Luther hilft mir auch nicht weiter. Er hat sich wieder in seine Totenposition begeben und schweigt mich beharrlich an. Ich muss das ganz alleine abwägen, heute, 500 Jahre nach dem Beginn der Reformation. Natürlich kann ich das ganz unmerklich machen, mich selber ein bisschen anschwindeln und dann von irgendwoher auf Erlösung hoffen. Aber will ich das? Soll ich das?
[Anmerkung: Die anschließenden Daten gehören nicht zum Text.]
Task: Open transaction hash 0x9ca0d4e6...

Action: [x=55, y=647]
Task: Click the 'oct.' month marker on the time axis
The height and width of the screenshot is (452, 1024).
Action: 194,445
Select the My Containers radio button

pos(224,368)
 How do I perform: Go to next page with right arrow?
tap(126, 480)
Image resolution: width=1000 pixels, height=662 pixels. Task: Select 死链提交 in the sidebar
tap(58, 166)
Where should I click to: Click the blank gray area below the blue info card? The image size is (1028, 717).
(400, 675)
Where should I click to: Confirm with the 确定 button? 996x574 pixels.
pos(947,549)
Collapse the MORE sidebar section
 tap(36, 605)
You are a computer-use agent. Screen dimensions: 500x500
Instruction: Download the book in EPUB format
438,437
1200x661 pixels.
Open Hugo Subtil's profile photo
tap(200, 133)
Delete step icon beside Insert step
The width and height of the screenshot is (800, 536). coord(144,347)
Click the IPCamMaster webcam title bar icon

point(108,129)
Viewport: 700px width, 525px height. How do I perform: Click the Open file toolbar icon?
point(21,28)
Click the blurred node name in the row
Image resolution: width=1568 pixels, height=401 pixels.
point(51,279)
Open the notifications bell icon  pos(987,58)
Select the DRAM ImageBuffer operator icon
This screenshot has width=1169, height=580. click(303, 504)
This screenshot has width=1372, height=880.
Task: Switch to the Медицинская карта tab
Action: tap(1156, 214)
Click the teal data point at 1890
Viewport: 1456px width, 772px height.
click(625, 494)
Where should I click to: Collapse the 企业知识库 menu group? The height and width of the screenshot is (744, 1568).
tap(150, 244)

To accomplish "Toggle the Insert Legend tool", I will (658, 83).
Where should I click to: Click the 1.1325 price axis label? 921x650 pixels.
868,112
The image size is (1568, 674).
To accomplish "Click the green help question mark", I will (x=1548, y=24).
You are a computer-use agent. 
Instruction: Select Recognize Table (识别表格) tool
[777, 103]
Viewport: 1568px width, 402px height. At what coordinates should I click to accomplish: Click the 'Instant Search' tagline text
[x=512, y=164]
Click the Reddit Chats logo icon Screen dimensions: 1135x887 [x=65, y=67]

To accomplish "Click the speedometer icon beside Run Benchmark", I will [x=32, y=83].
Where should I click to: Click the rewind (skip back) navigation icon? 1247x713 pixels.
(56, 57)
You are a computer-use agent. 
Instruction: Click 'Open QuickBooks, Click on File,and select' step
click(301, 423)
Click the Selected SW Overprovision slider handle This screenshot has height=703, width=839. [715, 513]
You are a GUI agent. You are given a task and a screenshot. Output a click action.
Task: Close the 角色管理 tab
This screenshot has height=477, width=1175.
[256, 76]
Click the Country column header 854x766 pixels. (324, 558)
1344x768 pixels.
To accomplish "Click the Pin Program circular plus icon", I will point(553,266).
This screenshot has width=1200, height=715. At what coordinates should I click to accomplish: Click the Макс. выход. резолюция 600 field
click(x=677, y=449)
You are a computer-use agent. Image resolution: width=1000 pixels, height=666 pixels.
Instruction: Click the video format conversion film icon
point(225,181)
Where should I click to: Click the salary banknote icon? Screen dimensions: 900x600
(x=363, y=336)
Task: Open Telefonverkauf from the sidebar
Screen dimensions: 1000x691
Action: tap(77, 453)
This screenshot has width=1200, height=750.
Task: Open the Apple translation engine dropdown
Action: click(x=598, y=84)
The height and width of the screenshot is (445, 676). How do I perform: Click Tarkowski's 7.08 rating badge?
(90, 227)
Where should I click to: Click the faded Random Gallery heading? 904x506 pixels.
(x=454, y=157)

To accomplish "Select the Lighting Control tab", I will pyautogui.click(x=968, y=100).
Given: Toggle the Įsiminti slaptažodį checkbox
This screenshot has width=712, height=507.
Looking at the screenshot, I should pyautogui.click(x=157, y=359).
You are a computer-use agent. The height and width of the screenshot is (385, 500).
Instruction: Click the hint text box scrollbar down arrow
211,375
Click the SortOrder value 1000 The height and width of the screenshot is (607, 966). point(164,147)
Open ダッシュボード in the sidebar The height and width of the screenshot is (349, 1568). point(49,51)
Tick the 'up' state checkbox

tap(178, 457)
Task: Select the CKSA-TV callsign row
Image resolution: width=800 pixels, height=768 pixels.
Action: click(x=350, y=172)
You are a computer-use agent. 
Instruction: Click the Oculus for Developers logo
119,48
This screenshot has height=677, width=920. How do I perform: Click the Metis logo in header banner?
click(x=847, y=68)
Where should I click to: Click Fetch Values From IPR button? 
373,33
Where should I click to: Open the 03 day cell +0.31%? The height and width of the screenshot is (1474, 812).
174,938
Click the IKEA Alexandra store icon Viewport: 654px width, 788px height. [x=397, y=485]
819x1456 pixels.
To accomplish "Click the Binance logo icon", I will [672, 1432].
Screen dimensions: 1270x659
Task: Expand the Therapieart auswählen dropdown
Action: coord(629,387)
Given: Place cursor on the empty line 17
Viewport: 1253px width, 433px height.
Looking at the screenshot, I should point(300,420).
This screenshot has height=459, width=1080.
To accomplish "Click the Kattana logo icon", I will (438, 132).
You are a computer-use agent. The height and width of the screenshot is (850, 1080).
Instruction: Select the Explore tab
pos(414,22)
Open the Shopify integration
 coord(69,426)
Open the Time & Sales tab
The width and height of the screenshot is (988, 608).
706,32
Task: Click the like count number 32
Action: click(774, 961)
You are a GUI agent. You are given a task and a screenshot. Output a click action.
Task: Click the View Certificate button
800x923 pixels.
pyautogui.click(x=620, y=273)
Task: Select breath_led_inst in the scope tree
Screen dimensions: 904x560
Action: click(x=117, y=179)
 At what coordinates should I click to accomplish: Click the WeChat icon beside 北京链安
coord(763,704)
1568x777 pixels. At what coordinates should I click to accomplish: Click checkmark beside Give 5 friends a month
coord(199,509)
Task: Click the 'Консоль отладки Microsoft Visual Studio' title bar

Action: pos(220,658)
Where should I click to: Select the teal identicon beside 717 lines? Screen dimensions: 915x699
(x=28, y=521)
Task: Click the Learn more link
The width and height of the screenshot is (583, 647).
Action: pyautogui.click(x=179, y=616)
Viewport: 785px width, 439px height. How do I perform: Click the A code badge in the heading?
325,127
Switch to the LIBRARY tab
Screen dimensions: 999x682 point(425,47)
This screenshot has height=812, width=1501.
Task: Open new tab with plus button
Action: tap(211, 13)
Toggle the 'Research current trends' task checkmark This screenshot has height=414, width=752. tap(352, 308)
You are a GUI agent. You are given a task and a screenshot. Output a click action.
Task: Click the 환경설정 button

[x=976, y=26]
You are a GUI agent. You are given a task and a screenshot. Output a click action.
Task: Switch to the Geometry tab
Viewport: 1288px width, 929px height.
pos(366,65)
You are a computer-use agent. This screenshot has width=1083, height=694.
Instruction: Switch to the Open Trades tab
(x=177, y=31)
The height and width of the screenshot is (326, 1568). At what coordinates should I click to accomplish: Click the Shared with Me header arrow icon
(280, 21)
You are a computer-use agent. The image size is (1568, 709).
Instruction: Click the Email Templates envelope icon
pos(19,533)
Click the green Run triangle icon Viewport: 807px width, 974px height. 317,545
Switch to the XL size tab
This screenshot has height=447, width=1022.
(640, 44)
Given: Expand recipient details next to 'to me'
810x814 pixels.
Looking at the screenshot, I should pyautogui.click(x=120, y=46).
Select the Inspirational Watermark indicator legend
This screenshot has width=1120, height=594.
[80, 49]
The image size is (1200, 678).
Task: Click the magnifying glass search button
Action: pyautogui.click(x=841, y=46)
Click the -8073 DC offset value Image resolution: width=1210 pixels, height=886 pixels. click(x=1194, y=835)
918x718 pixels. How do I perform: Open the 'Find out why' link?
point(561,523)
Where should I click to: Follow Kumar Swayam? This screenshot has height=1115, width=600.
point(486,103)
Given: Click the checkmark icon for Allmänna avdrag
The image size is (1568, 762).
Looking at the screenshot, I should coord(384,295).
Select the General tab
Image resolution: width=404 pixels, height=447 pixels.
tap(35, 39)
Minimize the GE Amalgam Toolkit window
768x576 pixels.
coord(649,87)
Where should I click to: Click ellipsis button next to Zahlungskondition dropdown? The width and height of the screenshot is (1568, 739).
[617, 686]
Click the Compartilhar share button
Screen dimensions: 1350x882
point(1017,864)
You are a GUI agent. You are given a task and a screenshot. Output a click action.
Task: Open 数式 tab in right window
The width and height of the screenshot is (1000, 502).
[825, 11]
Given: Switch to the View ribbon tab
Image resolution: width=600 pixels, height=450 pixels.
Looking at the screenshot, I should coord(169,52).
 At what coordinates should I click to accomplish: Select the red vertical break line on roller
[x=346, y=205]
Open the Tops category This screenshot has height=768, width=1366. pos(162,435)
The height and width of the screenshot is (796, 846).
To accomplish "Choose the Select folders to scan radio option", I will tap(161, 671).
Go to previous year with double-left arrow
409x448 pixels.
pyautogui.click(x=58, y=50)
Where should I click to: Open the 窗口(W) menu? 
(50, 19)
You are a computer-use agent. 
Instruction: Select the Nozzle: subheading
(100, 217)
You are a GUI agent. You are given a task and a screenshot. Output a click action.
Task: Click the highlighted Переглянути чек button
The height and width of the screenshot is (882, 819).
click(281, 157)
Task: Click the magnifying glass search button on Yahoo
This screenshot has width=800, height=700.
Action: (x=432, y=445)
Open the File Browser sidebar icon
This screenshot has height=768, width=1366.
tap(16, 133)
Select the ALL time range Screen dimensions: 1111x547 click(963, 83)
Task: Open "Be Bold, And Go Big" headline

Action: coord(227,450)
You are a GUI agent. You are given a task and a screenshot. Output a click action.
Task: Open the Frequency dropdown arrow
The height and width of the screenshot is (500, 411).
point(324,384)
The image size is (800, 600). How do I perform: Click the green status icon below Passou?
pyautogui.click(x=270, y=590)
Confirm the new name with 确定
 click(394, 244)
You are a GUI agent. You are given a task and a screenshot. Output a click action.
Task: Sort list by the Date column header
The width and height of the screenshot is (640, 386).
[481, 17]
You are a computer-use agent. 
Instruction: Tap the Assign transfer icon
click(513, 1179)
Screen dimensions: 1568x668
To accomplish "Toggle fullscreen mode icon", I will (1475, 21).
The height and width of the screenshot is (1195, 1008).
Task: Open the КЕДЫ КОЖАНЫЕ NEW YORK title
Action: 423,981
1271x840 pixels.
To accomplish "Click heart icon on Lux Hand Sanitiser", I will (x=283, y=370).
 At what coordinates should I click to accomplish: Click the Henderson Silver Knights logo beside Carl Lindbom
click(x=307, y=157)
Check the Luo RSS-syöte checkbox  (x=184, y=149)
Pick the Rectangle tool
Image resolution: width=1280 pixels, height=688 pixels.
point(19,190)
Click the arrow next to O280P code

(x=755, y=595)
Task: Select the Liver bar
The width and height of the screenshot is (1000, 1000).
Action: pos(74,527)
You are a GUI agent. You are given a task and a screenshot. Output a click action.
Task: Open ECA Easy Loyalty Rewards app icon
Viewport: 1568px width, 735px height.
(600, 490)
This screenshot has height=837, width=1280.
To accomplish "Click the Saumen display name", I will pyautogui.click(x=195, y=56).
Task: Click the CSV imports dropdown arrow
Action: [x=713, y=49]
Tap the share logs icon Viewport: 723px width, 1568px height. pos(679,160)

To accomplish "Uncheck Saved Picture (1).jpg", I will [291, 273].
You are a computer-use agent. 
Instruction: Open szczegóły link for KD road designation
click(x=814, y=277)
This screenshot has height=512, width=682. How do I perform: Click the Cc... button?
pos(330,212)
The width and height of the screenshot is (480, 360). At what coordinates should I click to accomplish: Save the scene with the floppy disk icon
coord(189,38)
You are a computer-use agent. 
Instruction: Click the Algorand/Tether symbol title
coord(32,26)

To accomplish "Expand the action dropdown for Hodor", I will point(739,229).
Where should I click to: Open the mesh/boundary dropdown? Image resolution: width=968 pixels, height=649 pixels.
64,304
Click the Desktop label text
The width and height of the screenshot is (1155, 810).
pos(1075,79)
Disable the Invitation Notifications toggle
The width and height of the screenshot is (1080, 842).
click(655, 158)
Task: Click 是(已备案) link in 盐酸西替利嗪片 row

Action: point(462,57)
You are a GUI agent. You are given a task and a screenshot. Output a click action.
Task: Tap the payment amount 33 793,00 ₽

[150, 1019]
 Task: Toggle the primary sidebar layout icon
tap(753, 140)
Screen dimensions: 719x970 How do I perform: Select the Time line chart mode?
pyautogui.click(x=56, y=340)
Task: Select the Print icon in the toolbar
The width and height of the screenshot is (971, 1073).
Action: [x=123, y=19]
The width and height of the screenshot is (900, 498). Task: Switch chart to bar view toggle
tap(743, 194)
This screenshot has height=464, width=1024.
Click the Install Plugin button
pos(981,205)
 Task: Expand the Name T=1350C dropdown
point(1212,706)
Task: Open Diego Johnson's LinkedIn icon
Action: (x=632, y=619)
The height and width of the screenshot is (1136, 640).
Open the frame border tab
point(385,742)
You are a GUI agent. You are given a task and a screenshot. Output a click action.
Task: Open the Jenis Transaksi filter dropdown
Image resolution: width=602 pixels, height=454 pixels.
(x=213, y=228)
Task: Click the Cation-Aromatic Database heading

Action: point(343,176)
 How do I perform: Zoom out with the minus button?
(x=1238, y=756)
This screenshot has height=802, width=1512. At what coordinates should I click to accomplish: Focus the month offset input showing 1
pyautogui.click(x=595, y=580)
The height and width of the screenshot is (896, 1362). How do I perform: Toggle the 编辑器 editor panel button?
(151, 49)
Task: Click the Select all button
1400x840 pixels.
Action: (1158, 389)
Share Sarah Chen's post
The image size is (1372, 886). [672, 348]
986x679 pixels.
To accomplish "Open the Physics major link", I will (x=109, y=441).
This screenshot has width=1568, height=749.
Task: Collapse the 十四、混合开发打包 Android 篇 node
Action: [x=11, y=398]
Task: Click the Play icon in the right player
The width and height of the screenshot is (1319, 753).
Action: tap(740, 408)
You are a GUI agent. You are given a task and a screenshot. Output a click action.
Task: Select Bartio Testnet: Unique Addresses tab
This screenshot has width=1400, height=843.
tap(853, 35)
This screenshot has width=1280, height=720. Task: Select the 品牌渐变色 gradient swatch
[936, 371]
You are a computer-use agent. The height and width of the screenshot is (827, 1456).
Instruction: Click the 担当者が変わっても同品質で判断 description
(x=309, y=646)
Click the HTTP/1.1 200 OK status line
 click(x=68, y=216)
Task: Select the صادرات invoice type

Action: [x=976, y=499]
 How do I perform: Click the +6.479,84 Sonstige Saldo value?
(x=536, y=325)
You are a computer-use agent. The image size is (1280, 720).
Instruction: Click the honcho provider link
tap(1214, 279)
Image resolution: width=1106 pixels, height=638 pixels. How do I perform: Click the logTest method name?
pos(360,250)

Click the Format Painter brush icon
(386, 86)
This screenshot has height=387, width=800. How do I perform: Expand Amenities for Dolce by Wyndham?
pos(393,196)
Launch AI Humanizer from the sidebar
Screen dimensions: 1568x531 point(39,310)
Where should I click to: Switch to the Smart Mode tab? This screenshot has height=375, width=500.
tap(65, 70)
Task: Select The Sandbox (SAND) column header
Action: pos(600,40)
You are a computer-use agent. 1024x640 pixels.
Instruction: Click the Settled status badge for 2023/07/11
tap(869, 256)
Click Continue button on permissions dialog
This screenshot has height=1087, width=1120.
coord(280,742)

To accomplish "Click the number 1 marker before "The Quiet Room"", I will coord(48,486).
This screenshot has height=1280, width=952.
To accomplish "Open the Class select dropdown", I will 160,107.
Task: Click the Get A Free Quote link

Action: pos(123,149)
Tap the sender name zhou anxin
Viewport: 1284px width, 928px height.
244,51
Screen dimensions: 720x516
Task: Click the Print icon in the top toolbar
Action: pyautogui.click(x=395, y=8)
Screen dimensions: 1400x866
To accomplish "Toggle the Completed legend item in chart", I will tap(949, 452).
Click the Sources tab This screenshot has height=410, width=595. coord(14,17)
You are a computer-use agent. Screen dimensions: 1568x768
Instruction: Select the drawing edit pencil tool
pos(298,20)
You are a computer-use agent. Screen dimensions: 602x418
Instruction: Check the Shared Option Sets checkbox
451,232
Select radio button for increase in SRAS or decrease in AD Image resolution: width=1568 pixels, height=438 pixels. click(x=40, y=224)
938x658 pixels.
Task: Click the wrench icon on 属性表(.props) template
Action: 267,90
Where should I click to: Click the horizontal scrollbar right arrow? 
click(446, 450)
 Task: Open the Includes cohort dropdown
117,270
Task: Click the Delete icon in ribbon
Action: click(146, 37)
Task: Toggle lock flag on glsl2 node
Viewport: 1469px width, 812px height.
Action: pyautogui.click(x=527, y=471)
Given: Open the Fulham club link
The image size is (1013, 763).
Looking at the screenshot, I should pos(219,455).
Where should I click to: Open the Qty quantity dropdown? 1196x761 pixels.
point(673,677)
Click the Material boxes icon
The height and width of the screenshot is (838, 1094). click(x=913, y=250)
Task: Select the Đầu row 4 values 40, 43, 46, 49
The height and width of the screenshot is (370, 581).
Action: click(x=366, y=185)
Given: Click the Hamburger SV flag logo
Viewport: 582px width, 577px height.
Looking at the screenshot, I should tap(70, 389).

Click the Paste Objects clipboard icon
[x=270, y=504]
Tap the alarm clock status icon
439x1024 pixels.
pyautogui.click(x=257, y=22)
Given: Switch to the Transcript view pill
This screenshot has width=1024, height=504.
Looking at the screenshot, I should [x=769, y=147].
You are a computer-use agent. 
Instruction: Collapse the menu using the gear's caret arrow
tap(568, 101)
Ich weiss es nicht.

Es macht etwas mit mir als Pfarrerin, und ich bin noch unschlüssig, was das genau ist, und ob ich es mit meiner Berufung vereinbaren kann. Vorläufig klappt das noch ganz gut. Wichtig ist, dass wir Christen und Christinnen uns alle zusammen Gedanken darüber machen, was Kirche für uns eigentlich ist und was für Pfarrpersonen wir wollen. Solche, die uns vielleicht manchmal durch die Brille des Mammon anschauen und theologische Gymnastikübungen machen, um den Status Quo am Laufen zu halten, oder solche, die einfach Mensch sind und über Gott und die Welt nachdenken, in einer Welt der Messbarkeit und des Leistungsdrucks? Das eine schliesst das andere nicht unbedingt aus, aber es macht was mit uns, das hat auch Luther schon gewusst.